Design, synthesis and bioactivity study on oxygen-heterocyclic-based pyran analogues as effective P-glycoprotein-mediated multidrug resistance in MCF-7/ADR cell

Abstract

AbstractP-glycoprotein (P-gp) imparts multi-drug resistance (MDR) on the cancers cell and malignant tumor clinical therapeutics. We report a class of newly designed and synthesized oxygen-heterocyclic-based pyran analogues (4a–l) bearing different aryl/hetaryl-substituted at the 1-postion were synthesized, aiming to impede the P-gp function. These compounds (4a–l) have been tested against cancerous PC-3, SKOV-3, HeLa, and MCF-7/ADR cell lines as well as non-cancerous HFL-1 and WI-38 cell lines to determine their anti-proliferative potency.The findings demonstrated the superior potency of 4a–c with 4-F, 2-Cl, and 3-Cl derivatives and 4h,g with 4-NO2, 4-MeO derivatives against PC-3, SKOV-3, HeLa, and MCF-7/ADR cell lines.Compounds 4a–c were tested for P-gp inhibition and demonstrated significant vigour against MCF-7/ADR cells with IC50 = 5.0–10.7 μM. The Rho123 accumulation assay showed that compounds 4a–c adequately inhibited P-gp function, as predicted. Furthermore, 4a or 4b administration resulted in MCF-7/ADR cell accumulation in the S phase, while compound 4c induced apoptosis by causing cell cycle arrest at G2/M. The molecular docking was applied to understand the likely modes of action and guide us in the rational design of more potent analogs.
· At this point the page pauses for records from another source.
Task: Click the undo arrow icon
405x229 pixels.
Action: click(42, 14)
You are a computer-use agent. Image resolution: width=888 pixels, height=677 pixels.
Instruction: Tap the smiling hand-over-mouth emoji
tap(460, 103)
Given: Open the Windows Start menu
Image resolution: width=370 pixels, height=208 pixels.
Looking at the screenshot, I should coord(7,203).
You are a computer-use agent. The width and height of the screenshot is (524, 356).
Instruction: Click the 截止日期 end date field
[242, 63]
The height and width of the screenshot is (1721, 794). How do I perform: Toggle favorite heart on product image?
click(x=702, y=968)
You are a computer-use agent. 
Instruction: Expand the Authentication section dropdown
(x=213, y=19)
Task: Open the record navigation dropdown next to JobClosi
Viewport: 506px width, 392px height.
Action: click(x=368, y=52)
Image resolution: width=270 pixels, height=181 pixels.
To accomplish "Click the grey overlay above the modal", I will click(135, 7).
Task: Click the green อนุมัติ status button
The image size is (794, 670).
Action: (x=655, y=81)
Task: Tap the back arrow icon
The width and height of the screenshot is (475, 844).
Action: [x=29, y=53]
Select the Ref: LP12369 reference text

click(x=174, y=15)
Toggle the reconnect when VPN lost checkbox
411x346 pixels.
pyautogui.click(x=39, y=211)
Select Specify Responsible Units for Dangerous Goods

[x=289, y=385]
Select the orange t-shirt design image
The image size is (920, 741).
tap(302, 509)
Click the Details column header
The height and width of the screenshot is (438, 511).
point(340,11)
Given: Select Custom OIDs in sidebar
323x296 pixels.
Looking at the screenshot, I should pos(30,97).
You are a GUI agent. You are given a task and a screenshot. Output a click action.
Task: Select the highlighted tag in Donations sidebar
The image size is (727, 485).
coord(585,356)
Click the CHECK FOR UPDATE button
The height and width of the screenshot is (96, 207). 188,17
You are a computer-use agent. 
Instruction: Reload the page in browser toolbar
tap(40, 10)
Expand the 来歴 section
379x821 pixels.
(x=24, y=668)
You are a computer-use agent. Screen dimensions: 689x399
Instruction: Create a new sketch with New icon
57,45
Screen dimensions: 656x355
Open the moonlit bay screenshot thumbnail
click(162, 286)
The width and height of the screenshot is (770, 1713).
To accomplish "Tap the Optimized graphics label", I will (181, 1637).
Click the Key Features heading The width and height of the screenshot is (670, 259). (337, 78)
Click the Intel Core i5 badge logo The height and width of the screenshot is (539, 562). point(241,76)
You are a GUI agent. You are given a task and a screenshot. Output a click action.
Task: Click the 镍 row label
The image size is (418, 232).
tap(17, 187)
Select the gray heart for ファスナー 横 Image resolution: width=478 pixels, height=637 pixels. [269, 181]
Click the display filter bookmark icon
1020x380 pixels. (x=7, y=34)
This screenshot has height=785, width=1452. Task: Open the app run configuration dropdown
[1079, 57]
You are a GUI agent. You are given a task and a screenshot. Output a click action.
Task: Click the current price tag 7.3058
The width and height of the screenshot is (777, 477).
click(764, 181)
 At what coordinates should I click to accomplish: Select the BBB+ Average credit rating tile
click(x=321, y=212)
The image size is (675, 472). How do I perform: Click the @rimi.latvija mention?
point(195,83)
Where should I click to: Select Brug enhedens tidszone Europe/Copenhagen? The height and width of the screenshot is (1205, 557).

The investigate derivatives showed their good binding potential for p-gp active site with excellent docking scores and interactions. Finally, the majority of investigated derivatives 4a–c derivatives showed high oral bioavailability, but they did not cross the blood–brain barrier. These results suggest that they have favorable pharmacokinetic properties. Therefore, these compounds could serve as leads for designing more potent and stable drugs in the future.